Mecnun’un Leyla’yı deli divane sevdiğini duyan halife Leyla’yı pek merak edermiş. Mecnun’u bu kadar mest ettiğine göre bu Leyla çok özel bir kadın olmalı” dermiş kendi kendine. “Öyle bir kadın ki hem cinslerinden kat be kat güzel ve alımlı.” Giderek merakı katlanmış, bildiği ne kadar Ali Cengiz oyunu varsa oynamış ki, Leyla’yı dünya gözüyle bir kerecik görsün.

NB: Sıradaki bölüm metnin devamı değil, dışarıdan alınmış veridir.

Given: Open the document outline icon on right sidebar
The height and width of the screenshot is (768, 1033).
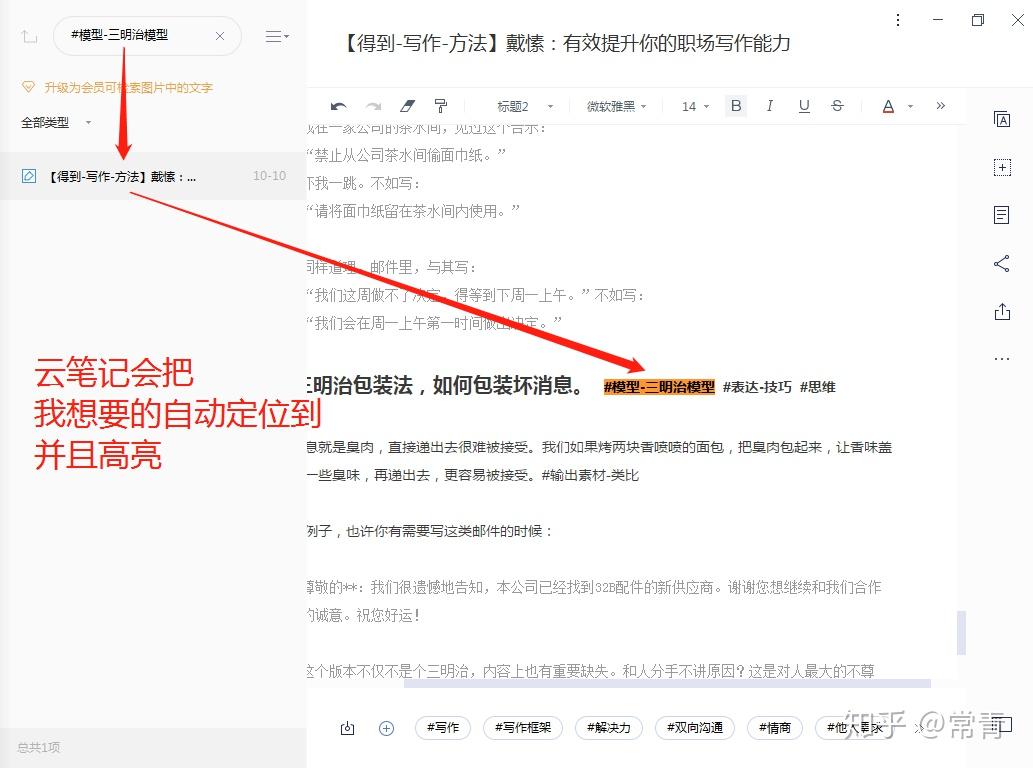Looking at the screenshot, I should [1003, 214].
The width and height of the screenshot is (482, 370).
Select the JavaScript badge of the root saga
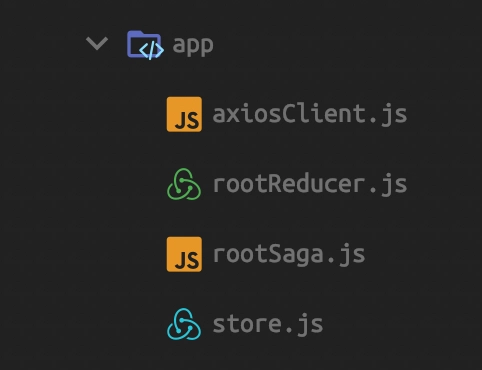click(x=184, y=254)
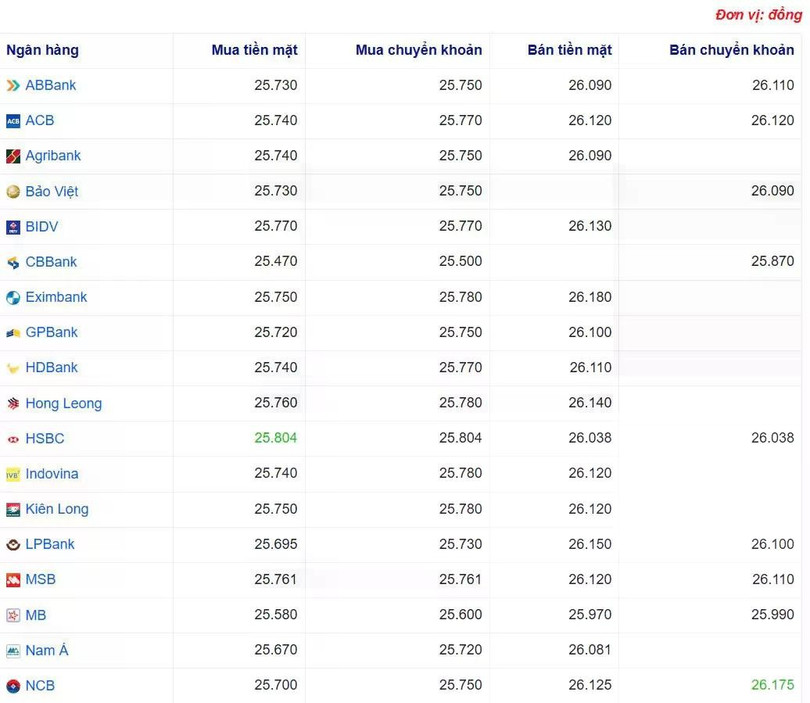Image resolution: width=810 pixels, height=703 pixels.
Task: Click the MSB red logo icon
Action: click(x=13, y=580)
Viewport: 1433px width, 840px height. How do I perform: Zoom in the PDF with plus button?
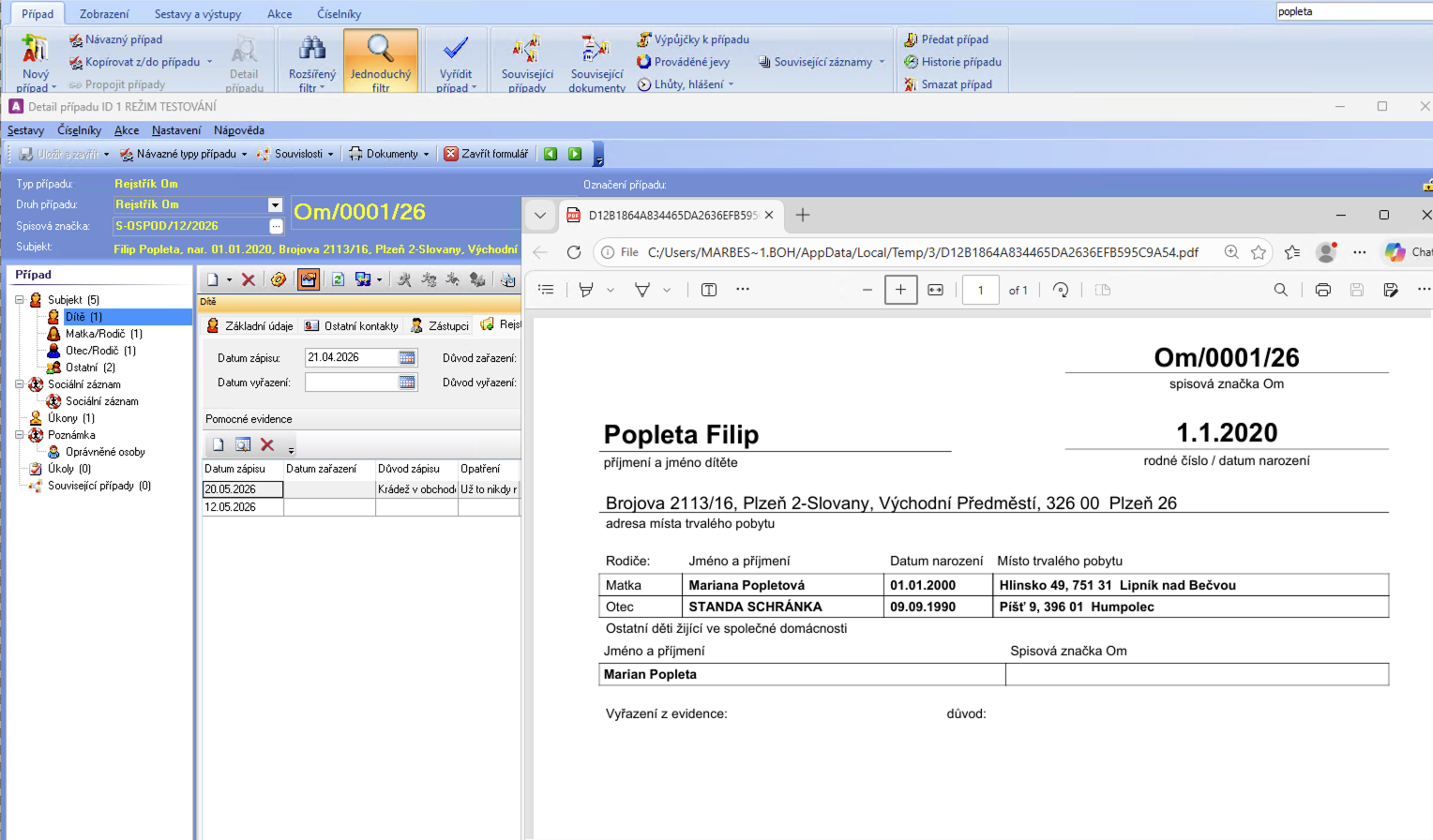click(x=900, y=290)
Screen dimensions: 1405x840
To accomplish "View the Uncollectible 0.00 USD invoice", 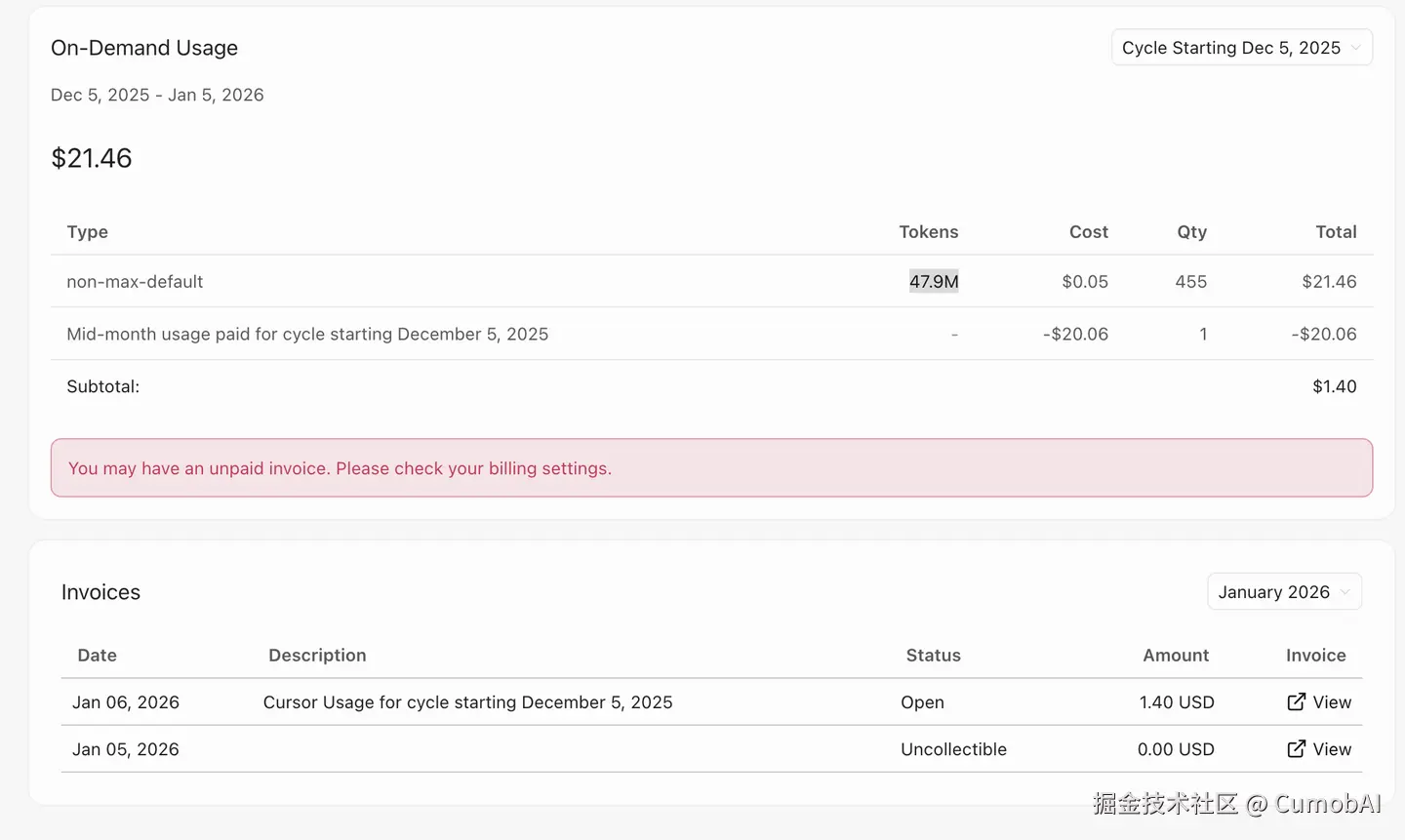I will (1331, 749).
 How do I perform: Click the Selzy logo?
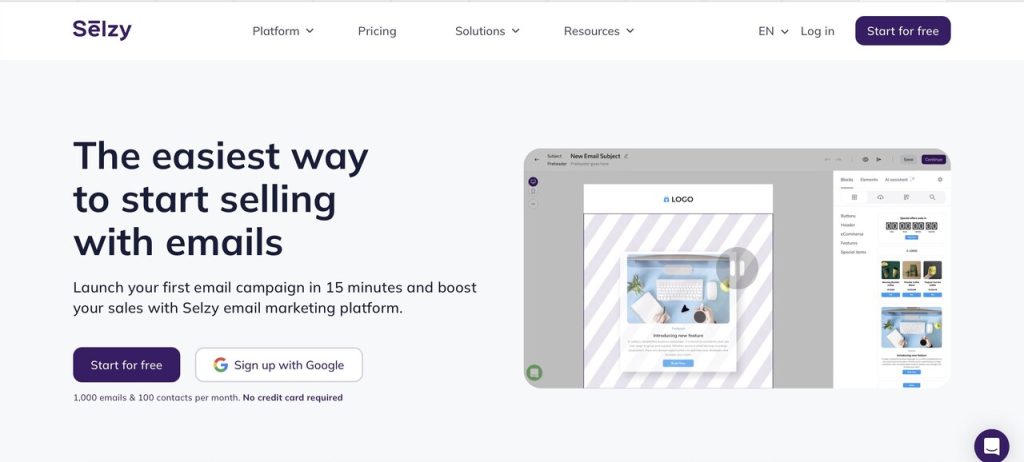102,30
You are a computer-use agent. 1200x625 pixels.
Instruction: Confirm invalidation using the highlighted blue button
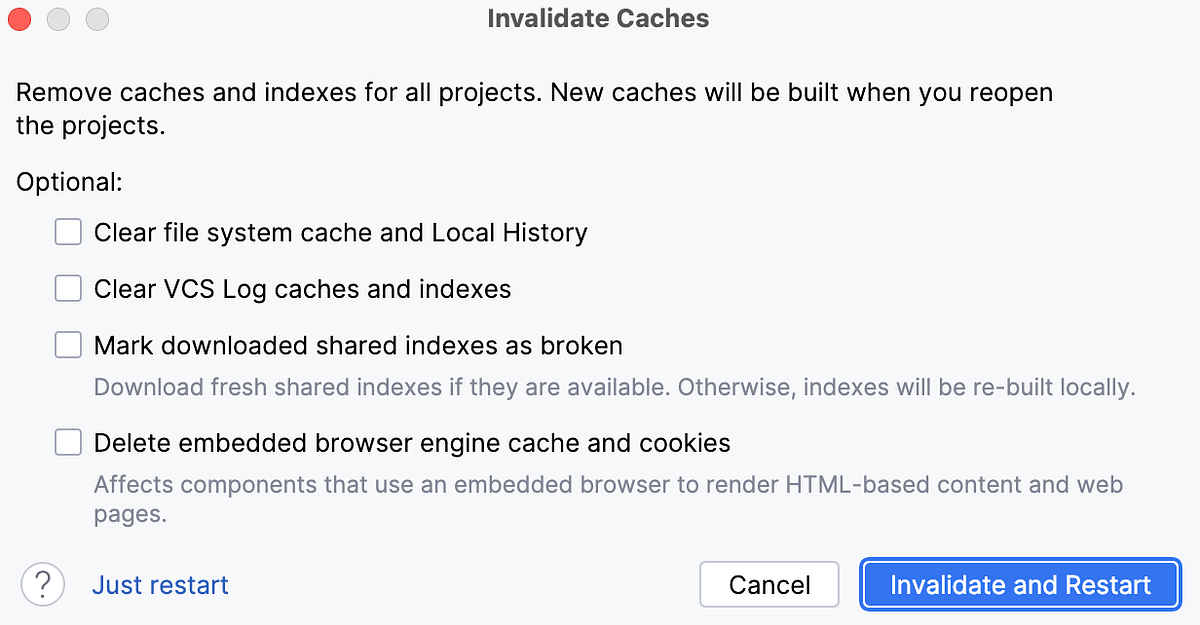[x=1019, y=584]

En nihayetinde Leyla’yı bulup, Halife’nin sarayına getirmişler. Süsleyip püsleyip karşısına çıkarmışlar. Ne var ki Leyla peçesini çekince halife Harun Reşit hüsrana uğramış. Sanılmasın ki Leyla çirkinmiş ya da kötürüm veya yaşlı. Ama öyle sıra dışı bir cazibesi yokmuş açıkçası. Sayısız diğer kadın gibi o da noksanları kusurları olan bir faniymiş işte.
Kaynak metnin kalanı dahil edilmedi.